FRAGMENT:

*****

In artikel 7:610 BW is de arbeidsovereenkomst gedefinieerd: “De arbeidsovereenkomst is de overeenkomst, waarbij de ene partij, de werknemer, zich verbindt in dienst van de andere partij, de werkgever, tegen loon gedurende zekere tijd arbeid te verrichten.” De ‘gedurende zekere tijd’ kan bepaald of onbepaald zijn.

Er bestaan verschillende soorten arbeidsovereenkomsten. Arbeidsovereenkomsten worden veelal aangegaan voor bepaalde of onbepaalde tijd. Daarnaast bestaan er andere arbeidsovereenkomsten die meer flexibiliteit bieden aan de werkgever en de werknemer. Je hebt de oproepovereenkomst en de uitzendovereenkomst. De oproepovereenkomst kent geen wettelijke definitie. De oproepovereenkomst kent wel drie verschijningsvormen. Ten eerste is er een voorovereenkomst waarbij per oproep een arbeidsovereenkomst voor bepaalde tijd tot stand komt. Ten tweede bestaat er een overeenkomst met uitgestelde prestatieplicht waarbij de arbeidsduur wordt bepaald door de eventuele oproepen. Ten derde is er een min-max-overeenkomst waarbij een indicatie wordt gegeven van de arbeidsduur. De Wab neemt een aantal wijzigingen met zich mee voor oproepovereenkomsten. Oproepkrachten krijgen vanaf 1

januari 2020 meer zekerheid op werk en inkomen. Deze wijzigingen zullen worden besproken in paragraaf 2.4.

Daarnaast zijn er uitzendovereenkomsten. De uitzendovereenkomst is gedefinieerd in artikel 7:690 BW. De uitzendovereenkomst is de arbeidsovereenkomst waarbij de werknemer door de werkgever, in het kader van de uitoefening van het beroep of bedrijf van de werkgever, ter beschikking wordt gesteld aan een derde om krachtens een door deze aan de werkgever verstrekte opdracht arbeid te verrichten onder toezicht en leiding van de derde. De uitzendovereenkomst heeft meer flexibiliteit dan andere arbeidsovereenkomsten. In artikel 7:691 lid 1 BW staat bijvoorbeeld dat de ketenregeling pas van toepassing is vanaf het moment dat de werknemer 26 weken arbeid heeft verricht.

2.2.1. Arbeidsovereenkomst voor bepaalde tijd vs. onbepaalde tijd

Bij een arbeidsovereenkomst voor onbepaalde tijd wordt er geen einddatum afgesproken. De arbeidsovereenkomst voor bepaalde tijd eindigt op het moment dat de werknemer ontslag neemt, wanneer de werknemer de pensioengerechtigde leeftijd heeft bereikt of als de werkgever de overeenkomst beëindigt.

*****

[Items uit een dataset]

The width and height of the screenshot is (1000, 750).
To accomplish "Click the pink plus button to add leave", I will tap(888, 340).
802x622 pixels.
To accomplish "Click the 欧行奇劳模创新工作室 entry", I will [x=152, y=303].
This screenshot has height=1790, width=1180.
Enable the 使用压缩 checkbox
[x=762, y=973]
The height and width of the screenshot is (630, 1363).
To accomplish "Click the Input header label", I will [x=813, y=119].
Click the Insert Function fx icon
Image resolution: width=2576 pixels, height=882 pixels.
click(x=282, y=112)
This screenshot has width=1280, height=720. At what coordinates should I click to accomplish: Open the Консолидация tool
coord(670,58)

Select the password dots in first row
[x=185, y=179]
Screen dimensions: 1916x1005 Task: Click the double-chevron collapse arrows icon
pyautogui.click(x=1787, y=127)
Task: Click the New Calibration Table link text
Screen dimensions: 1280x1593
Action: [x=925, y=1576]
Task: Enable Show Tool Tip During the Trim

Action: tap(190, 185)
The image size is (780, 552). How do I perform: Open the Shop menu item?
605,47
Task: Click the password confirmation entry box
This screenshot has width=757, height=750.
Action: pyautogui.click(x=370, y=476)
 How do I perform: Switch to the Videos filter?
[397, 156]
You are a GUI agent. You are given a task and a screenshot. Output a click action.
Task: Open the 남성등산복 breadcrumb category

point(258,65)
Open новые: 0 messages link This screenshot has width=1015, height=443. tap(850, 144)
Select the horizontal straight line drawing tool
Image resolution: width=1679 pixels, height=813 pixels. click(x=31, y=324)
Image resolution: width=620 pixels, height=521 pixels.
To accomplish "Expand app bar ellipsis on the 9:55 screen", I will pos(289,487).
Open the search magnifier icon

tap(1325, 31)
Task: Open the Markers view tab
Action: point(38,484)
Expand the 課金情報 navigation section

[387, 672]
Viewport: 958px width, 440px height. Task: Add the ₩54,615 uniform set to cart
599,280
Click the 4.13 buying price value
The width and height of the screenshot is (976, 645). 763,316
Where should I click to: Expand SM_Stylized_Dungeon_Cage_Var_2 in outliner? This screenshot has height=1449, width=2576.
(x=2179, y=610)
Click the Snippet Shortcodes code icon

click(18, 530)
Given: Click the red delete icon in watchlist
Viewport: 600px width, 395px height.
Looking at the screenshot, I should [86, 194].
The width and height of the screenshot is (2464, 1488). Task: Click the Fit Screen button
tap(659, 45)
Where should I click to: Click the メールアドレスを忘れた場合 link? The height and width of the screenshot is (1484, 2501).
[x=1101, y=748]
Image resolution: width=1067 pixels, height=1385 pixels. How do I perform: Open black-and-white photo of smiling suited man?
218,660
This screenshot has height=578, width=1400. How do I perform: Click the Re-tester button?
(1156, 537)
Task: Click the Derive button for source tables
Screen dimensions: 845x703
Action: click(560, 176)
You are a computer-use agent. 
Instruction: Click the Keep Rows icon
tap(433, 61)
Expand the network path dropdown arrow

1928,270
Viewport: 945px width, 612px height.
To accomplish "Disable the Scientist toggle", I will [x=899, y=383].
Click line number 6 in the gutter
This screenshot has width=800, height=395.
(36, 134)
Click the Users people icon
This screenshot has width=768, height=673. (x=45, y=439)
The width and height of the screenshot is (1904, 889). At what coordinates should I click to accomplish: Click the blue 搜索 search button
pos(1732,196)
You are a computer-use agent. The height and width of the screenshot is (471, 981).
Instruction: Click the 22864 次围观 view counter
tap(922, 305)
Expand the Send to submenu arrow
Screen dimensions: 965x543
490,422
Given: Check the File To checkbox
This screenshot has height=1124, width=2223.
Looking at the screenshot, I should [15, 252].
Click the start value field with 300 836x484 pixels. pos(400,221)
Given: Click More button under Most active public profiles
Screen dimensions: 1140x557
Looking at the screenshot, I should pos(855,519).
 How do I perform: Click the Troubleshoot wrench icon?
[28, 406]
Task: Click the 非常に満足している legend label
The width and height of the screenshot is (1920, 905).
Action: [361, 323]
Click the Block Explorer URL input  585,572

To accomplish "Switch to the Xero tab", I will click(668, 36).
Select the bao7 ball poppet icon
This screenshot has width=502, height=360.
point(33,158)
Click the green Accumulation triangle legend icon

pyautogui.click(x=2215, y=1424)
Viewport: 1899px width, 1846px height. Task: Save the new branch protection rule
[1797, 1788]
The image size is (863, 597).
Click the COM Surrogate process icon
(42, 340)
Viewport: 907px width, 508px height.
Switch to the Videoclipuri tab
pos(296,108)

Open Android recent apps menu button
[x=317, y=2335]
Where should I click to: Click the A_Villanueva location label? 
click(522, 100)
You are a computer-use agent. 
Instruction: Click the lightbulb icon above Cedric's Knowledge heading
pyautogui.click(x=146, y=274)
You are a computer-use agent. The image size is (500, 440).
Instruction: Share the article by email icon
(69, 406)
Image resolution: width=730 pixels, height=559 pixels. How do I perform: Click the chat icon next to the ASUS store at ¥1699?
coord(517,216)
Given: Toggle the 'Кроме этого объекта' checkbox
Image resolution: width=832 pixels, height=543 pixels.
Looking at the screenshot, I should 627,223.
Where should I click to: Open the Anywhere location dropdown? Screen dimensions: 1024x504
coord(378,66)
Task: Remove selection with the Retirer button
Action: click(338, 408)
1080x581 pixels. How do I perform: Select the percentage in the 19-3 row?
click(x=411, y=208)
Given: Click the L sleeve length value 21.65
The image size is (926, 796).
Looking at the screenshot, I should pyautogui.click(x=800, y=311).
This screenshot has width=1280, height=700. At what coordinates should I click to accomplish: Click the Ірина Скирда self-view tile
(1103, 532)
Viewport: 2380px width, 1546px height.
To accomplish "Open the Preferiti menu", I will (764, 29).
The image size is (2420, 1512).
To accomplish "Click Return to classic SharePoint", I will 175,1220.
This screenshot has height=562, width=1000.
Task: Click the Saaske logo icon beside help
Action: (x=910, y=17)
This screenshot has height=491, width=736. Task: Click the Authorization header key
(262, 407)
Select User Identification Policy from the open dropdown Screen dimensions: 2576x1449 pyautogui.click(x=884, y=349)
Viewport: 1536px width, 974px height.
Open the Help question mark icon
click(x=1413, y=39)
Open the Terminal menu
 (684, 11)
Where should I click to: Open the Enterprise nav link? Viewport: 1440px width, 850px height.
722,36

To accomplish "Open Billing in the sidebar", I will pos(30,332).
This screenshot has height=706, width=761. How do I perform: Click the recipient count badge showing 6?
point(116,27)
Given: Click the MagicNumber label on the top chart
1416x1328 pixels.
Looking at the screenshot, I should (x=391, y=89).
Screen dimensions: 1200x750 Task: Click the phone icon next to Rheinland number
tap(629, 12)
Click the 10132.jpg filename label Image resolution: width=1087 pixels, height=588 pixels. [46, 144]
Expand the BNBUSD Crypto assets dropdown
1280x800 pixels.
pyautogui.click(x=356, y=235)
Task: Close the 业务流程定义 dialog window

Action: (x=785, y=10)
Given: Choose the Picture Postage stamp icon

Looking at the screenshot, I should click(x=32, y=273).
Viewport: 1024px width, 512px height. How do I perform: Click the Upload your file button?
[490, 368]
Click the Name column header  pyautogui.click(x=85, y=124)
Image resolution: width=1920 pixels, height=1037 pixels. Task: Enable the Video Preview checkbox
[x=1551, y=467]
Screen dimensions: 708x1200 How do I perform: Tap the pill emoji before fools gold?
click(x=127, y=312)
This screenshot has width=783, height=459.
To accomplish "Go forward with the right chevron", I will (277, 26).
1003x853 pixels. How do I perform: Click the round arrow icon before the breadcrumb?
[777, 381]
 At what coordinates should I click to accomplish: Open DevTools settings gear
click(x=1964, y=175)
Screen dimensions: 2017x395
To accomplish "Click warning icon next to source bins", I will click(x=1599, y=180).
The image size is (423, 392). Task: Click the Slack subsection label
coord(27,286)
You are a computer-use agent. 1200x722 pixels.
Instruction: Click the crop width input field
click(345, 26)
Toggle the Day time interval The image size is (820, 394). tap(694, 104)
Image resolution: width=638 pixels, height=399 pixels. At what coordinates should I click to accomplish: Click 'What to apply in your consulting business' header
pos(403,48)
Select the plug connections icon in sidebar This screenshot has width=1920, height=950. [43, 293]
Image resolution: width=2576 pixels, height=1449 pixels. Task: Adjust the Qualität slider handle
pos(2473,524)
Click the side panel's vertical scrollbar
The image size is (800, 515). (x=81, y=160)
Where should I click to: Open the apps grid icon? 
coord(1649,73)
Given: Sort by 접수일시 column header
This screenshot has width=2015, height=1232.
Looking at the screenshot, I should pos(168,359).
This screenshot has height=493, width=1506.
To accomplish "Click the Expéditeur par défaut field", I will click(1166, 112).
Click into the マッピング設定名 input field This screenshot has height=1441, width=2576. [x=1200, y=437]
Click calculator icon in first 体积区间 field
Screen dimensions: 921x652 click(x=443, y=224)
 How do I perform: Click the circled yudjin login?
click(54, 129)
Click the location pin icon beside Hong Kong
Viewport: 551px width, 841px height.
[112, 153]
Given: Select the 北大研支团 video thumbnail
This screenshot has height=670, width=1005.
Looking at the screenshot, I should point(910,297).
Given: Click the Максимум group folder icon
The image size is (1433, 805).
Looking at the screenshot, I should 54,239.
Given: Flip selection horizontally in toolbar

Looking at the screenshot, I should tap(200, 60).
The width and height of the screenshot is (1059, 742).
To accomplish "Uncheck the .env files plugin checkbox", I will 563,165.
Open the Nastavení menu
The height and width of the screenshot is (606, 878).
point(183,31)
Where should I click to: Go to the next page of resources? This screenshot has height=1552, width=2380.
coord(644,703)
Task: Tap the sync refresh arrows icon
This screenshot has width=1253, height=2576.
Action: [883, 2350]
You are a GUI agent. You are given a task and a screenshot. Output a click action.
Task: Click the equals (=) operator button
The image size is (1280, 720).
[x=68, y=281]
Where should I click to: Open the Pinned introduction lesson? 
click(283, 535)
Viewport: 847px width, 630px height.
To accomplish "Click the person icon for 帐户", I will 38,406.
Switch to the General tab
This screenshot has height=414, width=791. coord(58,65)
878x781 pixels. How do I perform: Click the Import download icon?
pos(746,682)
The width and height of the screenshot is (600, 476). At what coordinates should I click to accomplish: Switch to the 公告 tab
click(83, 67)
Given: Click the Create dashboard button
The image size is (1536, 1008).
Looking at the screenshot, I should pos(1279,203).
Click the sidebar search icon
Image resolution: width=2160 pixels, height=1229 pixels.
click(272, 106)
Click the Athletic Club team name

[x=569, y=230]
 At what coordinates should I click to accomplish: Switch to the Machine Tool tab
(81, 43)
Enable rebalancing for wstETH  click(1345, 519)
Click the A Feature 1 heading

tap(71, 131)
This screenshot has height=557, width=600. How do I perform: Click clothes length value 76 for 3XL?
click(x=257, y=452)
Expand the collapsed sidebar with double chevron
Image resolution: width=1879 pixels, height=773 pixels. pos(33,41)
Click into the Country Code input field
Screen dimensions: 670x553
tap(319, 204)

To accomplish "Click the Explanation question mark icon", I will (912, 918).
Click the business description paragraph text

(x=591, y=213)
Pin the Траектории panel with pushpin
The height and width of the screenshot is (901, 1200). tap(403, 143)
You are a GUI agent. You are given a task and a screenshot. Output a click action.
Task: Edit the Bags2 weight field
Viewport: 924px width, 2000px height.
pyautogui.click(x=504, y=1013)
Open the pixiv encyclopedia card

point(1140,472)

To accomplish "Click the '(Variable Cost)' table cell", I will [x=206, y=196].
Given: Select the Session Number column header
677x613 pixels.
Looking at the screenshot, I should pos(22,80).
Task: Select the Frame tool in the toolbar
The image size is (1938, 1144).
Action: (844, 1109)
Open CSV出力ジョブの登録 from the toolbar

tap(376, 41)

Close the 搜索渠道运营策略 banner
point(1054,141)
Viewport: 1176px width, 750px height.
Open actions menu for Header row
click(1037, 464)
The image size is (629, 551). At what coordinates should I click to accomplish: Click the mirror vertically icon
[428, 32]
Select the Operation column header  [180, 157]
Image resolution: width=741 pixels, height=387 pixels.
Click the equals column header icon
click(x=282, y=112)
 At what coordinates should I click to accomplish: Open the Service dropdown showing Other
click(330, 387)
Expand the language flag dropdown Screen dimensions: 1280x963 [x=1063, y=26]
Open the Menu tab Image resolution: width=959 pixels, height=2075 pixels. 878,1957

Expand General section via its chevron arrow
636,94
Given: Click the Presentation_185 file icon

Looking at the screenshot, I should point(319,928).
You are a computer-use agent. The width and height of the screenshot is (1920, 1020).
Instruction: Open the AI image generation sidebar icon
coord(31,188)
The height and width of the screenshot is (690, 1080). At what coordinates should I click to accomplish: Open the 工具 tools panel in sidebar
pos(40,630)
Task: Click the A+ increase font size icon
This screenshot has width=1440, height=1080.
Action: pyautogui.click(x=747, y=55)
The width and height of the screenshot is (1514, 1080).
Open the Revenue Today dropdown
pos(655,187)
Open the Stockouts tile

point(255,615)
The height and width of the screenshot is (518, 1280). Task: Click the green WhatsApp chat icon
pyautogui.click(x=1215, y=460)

*****

OPDRACHTEN:
1 - Vat de alinea in het fragment die begint met "Daarnaast zijn er uitzendovereenkomsten" korter samen en behoud daarbij de belangrijkste feiten.
2 - Zet het fragment over arbeidsovereenkomsten voort na de laatste zin.

ANTWOORDEN:
1 - Artikel 7:690 BW definieert de uitzendovereenkomst. Daarbij stelt de werkgever de werknemer in het kader van zijn beroep of bedrijf ter beschikking aan een derde. Die derde heeft de werkgever een opdracht gegeven, en de werknemer verricht de arbeid onder toezicht en leiding van de derde. Deze overeenkomst is flexibeler dan andere arbeidsovereenkomsten. Zo geldt de ketenregeling volgens artikel 7:691 lid 1 BW pas zodra de werknemer 26 weken arbeid heeft verricht.

2 -
Een arbeidsovereenkomst voor bepaalde tijd eindigt van rechtswege na het verstrijken van tijd.

Er zijn verschillende arbeidsovereenkomsten die van rechtswege eindigen. De meest gebruikelijke variant is de arbeidsovereenkomst waarvan het einde op een kalenderdatum is gesteld.23 Voor zowel de werknemer en werkgever is het duidelijk wanneer de arbeidsovereenkomst eindigt. De werkgever moet nog wel rekening houden met aanzegplicht.

De werkgever is op grond van artikel 7:668 lid 1 BW verplicht om de werknemer uiterlijk een maand voordat de arbeidsovereenkomst voor bepaalde tijd van rechtswege eindigt te informeren of de arbeidsovereenkomst al dan niet wordt voortgezet en bij voortzetting onder welke voorwaarden de arbeidsovereenkomst wordt voortgezet. Daarnaast is het mogelijk om een arbeidsovereenkomst voor bepaalde tijd aan te gaan waarbij de duur van tevoren niet precies bekend is en afhankelijk is van een bepaalde toekomstige gebeurtenis. Bijvoorbeeld, een project of vervanging van een zieke werknemer. Deze arbeidsovereenkomst geeft meer onzekerheid aan een werknemer.

23 van der Grinten, Arbeidsovereenkomstenrecht, Deventer: Wolters Kluwer 2018, p. 20.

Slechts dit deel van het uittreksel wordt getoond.